Apple was unable to restore the cellphone recovered in a boat belonging to two Florida teenagers who vanished at sea last summer, one of the boy's parents said.
The iPhone 6 was considered invaluable for the potential data it held inside — and the families of friends Perry Cohen and Austin Stephanos, both 14, shipped the device to the tech giant in hopes that it could be forensically analyzed.
But the phone — which did not have a case and could have spent eight months waterlogged in the capsized boat — was not salvageable, said Austin's father, Blu Stephanos. He said he got the crushing news from his attorney on Tuesday night after speaking with Apple.
"Unfortunately, Austin's iPhone could not be restored to working order," Stephanos said in a statement. "They also told him that the phone is currently in several pieces, since testing required them to disassemble it in order to run the diagnostics, clean and restore components and perform a chemical workup."

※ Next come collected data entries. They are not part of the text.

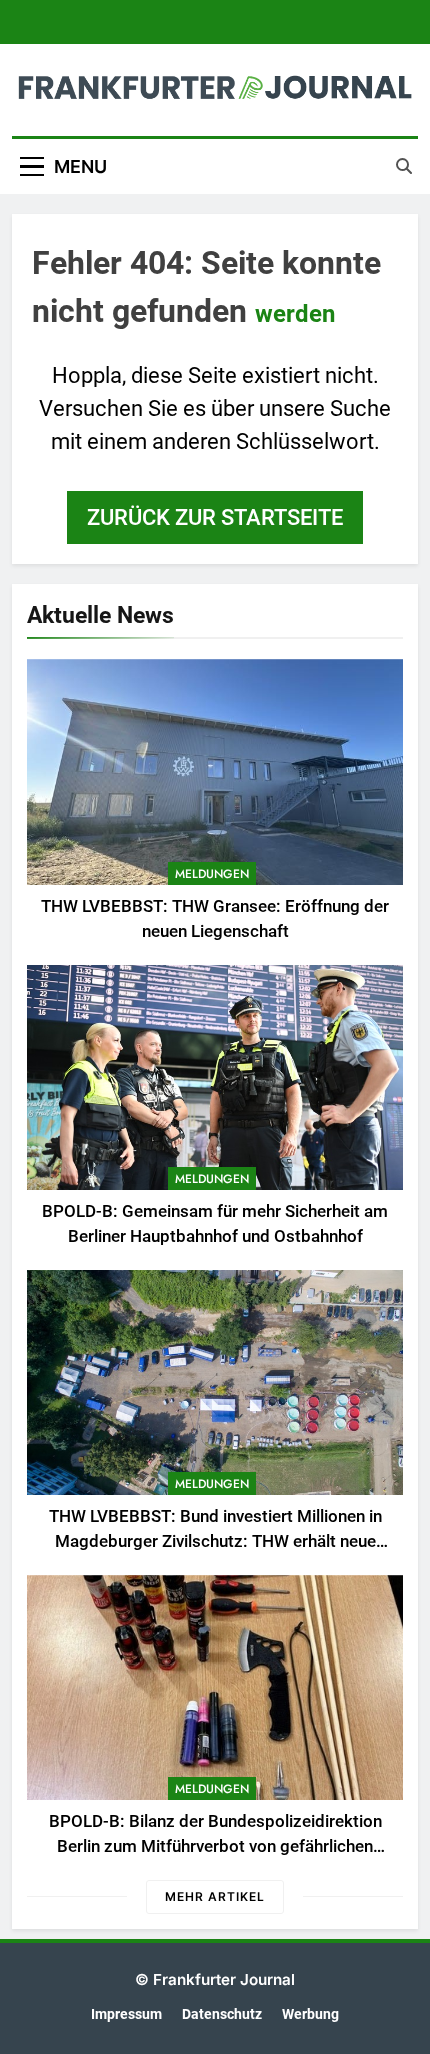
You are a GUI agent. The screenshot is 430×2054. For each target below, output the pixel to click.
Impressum (126, 2014)
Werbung (310, 2014)
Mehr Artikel (215, 1896)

The phone belonged to Austin but was also used by Perry — which led Perry's family to challenge Stephanos in court to ensure the device was being properly preserved. Ultimately, the families agreed to have Apple handle it.
"It's our understanding that Apple had a team assigned to the iPhone around the clock, and for that we are truly grateful," Stephanos said.

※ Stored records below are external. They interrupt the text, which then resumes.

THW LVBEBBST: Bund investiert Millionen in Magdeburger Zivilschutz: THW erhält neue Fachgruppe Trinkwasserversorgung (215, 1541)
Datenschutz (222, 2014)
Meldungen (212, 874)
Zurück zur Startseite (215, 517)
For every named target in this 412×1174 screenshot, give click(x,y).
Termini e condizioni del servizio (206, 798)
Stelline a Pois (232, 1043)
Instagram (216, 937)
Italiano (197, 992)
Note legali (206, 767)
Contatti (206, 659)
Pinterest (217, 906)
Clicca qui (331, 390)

Stephanos added that the family is disappointed that the phone, which was found in a compartment on the boat, could not be revived. They lost call logs, text messages, pictures and other information that could have led to clues to help find the boys, who are officially classified as missing.
The phone was found in the teens' 18-foot, single-engine Seacraft vessel, which was discovered in March by a Norwegian supply ship about 100 miles off the coast of Bermuda. The body of the two teens — experienced boaters — were not found.
The pair had set out on a fishing trip on July 24 from the Jupiter Inlet, just north of West Palm Beach, as severe weather approached.
Their disappearance led some family members to suggest the possibility of foul play.
Perry's stepfather, Nick Korniloff, had contacted the FBI and the state to voice his concern that the boys may have been abducted, according to a Florida Fish and Wildlife Conservation Commission report.
Stephanos, meanwhile, said not being able to open the phone "doesn't diminish" the value it still holds — because it doesn't mean he has forgotten Austin.
"It's a small piece of him; something he used to call me at night when he needed to talk to someone, something he put his stickers on and carried with him every day," Stephanos said. "As any parent would understand, to me, it's not a broken phone, but a memory of my son that I will hold close to my heart and treasure for the rest of my life."